Instruction -
Retype the rows from the line holding "Click the '30-Year" through the end of the rows, both ends included. Leave the pictures out of your copy.
----
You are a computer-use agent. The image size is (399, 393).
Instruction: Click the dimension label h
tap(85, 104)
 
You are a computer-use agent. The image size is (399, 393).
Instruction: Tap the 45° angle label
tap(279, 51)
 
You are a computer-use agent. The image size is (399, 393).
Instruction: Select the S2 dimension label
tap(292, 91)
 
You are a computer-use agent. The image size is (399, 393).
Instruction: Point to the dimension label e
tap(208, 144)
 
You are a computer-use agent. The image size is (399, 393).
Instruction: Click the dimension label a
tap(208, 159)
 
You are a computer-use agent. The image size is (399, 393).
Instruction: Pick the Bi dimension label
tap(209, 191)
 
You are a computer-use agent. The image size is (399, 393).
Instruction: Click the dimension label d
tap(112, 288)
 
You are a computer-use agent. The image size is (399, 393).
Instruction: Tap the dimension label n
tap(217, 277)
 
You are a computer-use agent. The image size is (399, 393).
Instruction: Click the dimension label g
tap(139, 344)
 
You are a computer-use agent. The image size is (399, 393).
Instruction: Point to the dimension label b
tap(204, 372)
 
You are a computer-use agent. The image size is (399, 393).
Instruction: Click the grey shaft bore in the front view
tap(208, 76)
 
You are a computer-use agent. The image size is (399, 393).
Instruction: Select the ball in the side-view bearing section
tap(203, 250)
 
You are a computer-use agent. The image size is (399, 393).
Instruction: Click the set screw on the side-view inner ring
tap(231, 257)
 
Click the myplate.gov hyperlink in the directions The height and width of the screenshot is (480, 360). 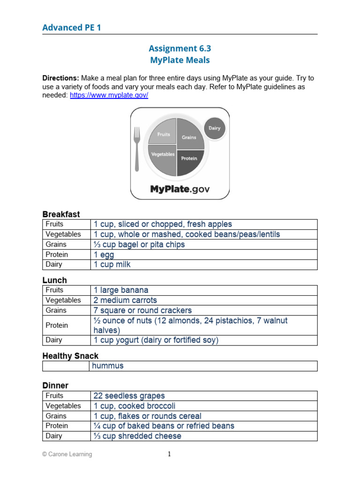pos(109,95)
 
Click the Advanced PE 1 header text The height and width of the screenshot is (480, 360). pos(71,28)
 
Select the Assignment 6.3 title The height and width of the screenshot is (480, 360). pos(180,48)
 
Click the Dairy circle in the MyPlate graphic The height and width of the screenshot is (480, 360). pos(214,128)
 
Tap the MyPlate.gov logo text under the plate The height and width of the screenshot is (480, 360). pos(180,189)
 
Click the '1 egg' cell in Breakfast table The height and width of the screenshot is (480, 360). pos(104,255)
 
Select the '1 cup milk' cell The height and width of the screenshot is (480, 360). pos(112,264)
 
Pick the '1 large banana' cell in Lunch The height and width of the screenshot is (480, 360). pos(121,290)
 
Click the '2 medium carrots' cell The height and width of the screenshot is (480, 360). pos(125,300)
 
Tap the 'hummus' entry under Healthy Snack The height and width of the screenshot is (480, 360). pos(108,366)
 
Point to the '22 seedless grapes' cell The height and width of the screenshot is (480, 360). pos(129,396)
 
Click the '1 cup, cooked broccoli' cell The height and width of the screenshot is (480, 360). pos(135,406)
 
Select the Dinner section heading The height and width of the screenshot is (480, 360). pos(55,385)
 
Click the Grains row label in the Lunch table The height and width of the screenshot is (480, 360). pos(56,310)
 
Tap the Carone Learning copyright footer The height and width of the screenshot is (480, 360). pos(67,454)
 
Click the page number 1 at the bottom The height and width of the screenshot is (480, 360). pos(170,454)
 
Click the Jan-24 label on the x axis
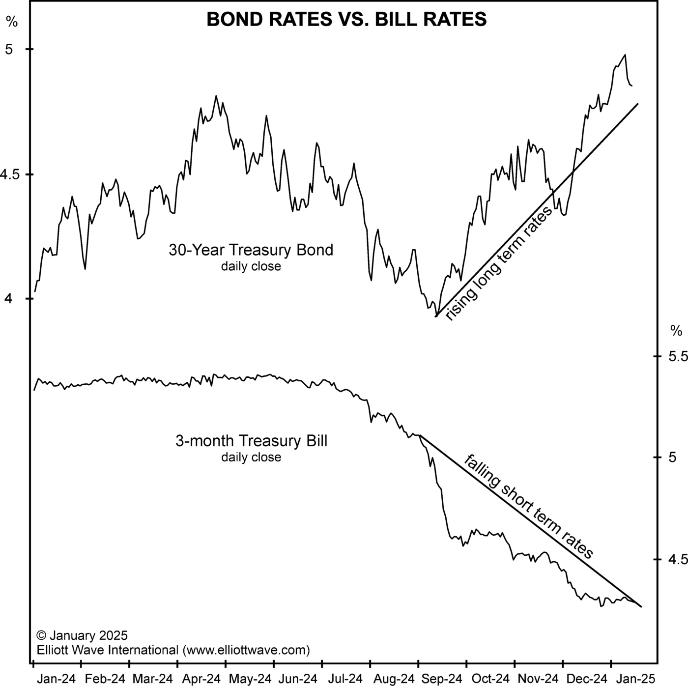tap(57, 679)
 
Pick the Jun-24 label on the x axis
tap(298, 679)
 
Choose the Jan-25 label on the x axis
tap(636, 679)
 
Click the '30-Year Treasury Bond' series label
tap(251, 250)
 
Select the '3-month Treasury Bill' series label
tap(251, 441)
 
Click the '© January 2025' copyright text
tap(82, 635)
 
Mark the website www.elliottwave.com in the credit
tap(246, 650)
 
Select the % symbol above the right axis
tap(676, 331)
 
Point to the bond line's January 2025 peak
tap(625, 55)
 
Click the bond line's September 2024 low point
tap(436, 316)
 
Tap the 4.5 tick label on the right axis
tap(677, 559)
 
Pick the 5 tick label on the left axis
tap(8, 50)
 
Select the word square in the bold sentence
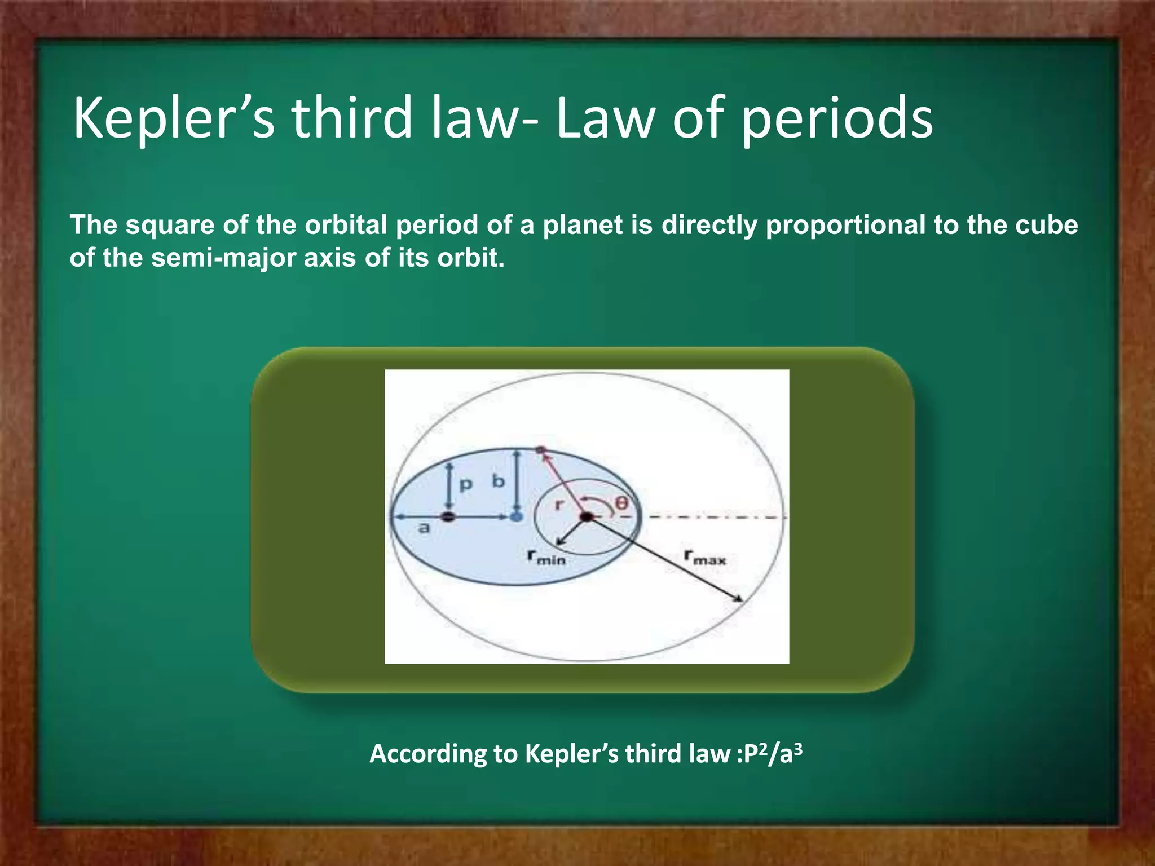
----
Correct result -
Click the '30-Year Treasury Bond' series label
tap(251, 250)
 
Select the '3-month Treasury Bill' series label
tap(251, 441)
 
Click the '© January 2025' copyright text
tap(82, 635)
 
Mark the website www.elliottwave.com in the credit
tap(246, 650)
 
Select the % symbol above the right axis
tap(676, 331)
 
Point to the bond line's January 2025 peak
tap(625, 55)
 
Click the bond line's September 2024 low point
tap(436, 316)
 
Tap the 4.5 tick label on the right axis
tap(677, 559)
 
Pick the 5 tick label on the left axis
tap(8, 50)
 
Select the word square in the bold sentence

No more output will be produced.